Shooting Fish #1 - Gremlins 3 (Part 1)

Whether we like it or not, beloved movies from the 80s are going to be pillaged for illconceived sequels and reboots for the forseeable future. Always seen as an easy way to make cash and get the fans on side. Like shooting fish in a barrel!

Shooting Fish #1 - Gremlins 3
But things are never that simple.

Shooting Fish #1: Gremlins 3

Part 1. The Background.


Gremlins should have been a throwaway film. A forgettable piece of B-Movie genre cinema from an age when the screens were full of such movies.

But much like the Gremlins themselves, who morphed into every movie stereotype the producers could think of during the famous scene at Dorry’s Tavern, the movie refused to be just one thing. It was a creature feature, a horror, a christmas film, a satirical comedy and a deliciously dark kid’s movie from the decade that defined what a kid’s movie could be and decided it didn’t have to be just Disney.

And to people of a certain age, (ahem…. hi) it’s more than that. A cultural phenomenon with dialogue and lore still quoted to this day. Hated by critics at the time, but raised way beyond the level of “just a film” by the army of excitable 8-year-olds like me that took it to their hearts, it succeeded as much because of its limitations as despite them. It became “ours”. Parents enjoyed E.T. with their kids and thought Back to the Future was a wonderful piece of family cinema. But they thought Gremlins was stupid. And they were right… it was just OUR kind of stupid. And it was pretty clever for a stupid film.

The Academy Awards voted Terms of Endearment the best film in 1984, and as great as that film is, ask yourself how often you’ve quoted it since? Because I know you’ve quoted Gremlins.

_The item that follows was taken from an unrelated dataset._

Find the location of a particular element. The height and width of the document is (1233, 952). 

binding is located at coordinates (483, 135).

Gremlins sing a Christmas carol

Having got it so wrong in 1984, the industry that dismissed Gremlins decided to jump on board for Gremlins 2 and revel in some of that lovely praise (in the form of cash, I’m sure they hoped). But just as an expectant movie industry belatedly jumped onto the Gremlins bandwagon, director Joe Dante jumped off. Initially uninterested in making a sequel, thinking the original did everything it set out to, Dante finally relented after Warners Bros. tripled the film’s budget and gave him 100% artistic control over the final film, something almost unheard of at the time for a big studio production.

So, Joe took this unexpected bounty and created an anti-corporate, anti-movie, anti-sequel and even anti-Gremlins movie. It broke a ridiculous amount of film making conventions, took the piss out of itself and everyone else, and forced people to use the word “zany” for the first time since the 1950s.

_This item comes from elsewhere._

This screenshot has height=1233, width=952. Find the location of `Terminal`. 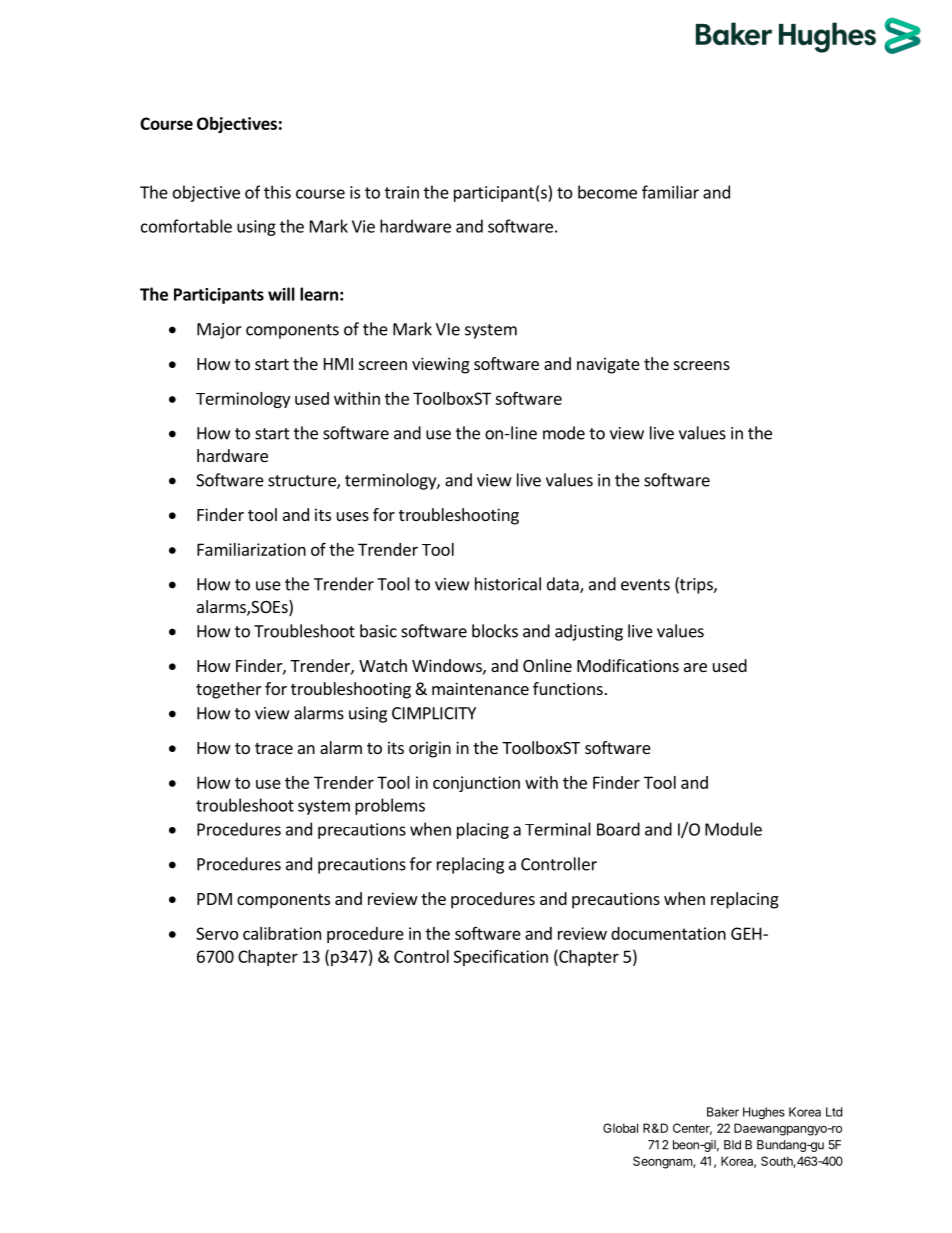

Not at all what Warners envisaged, Gremlins 2 may have been exactly the film Dante wanted to make, but it essentially killed off the chances of any future films. Indeed, that may have been exactly what he intended.

Brain Gremlin sings New York New York

So while the Gremlins continued wreaking havoc across other media, with an excellent animation “The Secrets of the Mogwai” currently ongoing, as well as comics, novelisations, TV adverts and video games, it seemed Joe Dante’s “zany” sequel ended the big screen adventures of Gizmo and Co.

Yet more than 4 decades after the original disaster in Kingston Falls, the prospect of a third film remained, quietly resting inside an ornate wooden box (perhaps). The main reason it didn’t happen sooner was no one could agree how to continue the franchise. How do you write a script for a sequel when the film immediately before it pulled to shreds that very idea?

Plot, tone and even reboot versus continuation, all had to be finalised and nailed down tight and, despite the powerhouse names involved (Dante, Spielberg, Columbus) along with dozens of experienced writers, no one could see a way forward.